Range to reproduce from the entries below: the line with "Image resolution: width=1280, height=1292.", the line with "Baile (104, 903)", and every line in between. Give them exactly and give nothing else.

◆ Data to process:
##############################

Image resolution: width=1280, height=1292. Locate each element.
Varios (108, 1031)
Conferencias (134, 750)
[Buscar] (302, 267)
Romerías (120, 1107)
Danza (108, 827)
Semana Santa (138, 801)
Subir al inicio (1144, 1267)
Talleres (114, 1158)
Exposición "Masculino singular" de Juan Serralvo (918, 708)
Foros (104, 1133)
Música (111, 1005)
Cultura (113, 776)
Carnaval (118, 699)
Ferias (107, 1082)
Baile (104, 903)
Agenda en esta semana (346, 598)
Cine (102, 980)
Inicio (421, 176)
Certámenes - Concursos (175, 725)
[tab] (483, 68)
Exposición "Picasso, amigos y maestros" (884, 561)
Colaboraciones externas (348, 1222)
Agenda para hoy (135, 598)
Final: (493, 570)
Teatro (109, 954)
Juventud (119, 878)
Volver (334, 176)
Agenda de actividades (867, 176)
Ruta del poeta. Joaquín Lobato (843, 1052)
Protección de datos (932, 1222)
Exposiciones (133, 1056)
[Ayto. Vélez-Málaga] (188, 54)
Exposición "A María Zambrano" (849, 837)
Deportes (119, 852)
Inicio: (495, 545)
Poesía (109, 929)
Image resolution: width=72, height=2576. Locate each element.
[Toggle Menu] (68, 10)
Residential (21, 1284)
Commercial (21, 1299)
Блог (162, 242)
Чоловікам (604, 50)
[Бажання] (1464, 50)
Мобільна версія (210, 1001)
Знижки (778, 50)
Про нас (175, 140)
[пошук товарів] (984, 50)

##############################

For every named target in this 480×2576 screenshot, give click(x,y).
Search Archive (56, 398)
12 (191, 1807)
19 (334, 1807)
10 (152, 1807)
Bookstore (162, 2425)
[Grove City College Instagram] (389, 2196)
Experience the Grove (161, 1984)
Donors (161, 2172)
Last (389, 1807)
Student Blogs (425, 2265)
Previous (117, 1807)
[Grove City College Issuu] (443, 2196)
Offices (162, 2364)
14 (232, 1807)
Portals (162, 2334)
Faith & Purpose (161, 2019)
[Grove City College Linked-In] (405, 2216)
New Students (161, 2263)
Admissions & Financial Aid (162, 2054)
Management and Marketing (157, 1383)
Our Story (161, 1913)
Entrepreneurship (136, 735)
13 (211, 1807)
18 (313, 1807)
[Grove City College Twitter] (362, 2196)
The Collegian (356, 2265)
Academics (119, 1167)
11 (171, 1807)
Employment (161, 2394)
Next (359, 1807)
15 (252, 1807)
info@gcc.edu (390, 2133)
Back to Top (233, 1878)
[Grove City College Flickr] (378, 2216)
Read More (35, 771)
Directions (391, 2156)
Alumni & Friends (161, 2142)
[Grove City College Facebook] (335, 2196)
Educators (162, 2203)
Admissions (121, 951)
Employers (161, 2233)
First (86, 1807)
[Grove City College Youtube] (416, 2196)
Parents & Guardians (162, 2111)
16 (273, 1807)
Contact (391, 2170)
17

##############################

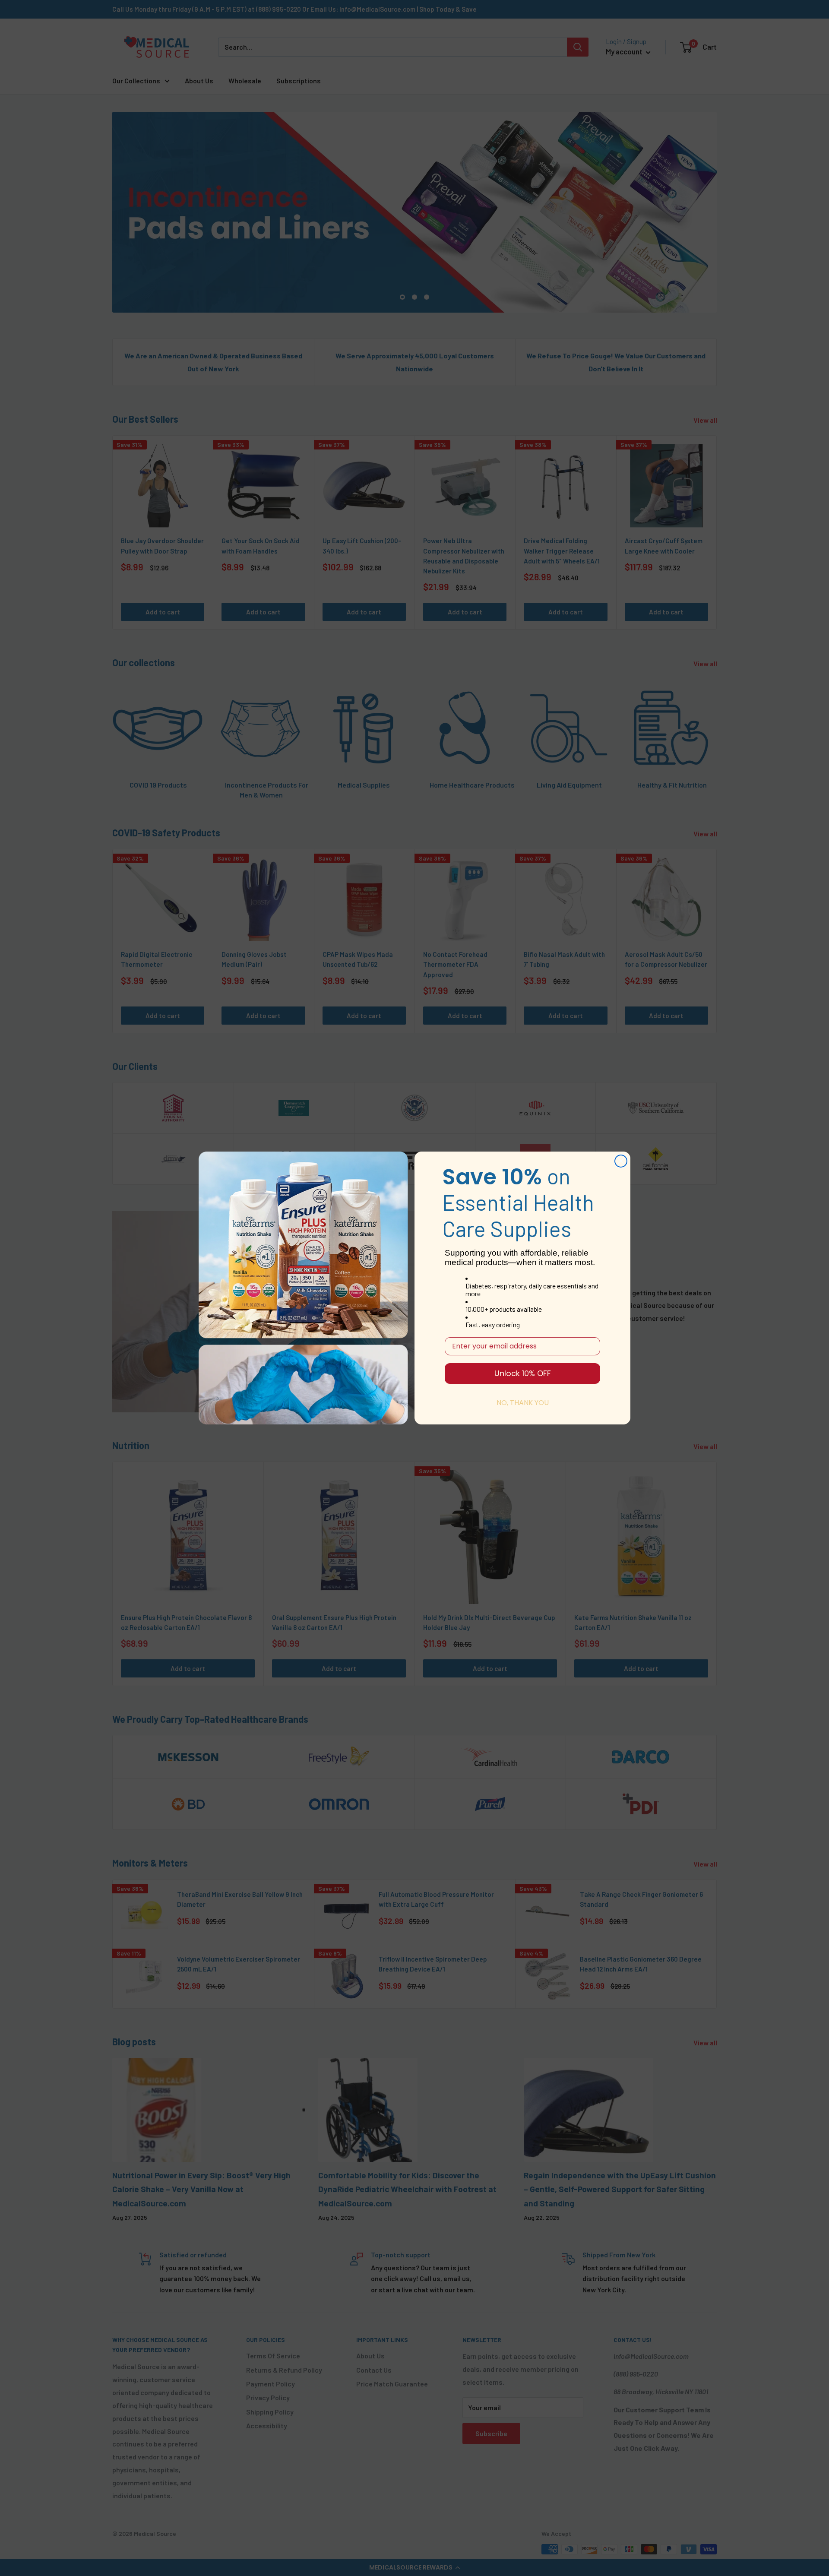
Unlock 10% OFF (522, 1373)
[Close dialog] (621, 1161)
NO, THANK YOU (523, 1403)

##############################

◆ Problem solution:
Image resolution: width=1280, height=1292. Locate each element.
Varios (108, 1031)
Conferencias (134, 750)
[Buscar] (302, 267)
Romerías (120, 1107)
Danza (108, 827)
Semana Santa (138, 801)
Subir al inicio (1144, 1267)
Talleres (114, 1158)
Exposición "Masculino singular" de Juan Serralvo (918, 708)
Foros (104, 1133)
Música (111, 1005)
Cultura (113, 776)
Carnaval (118, 699)
Ferias (107, 1082)
Baile (104, 903)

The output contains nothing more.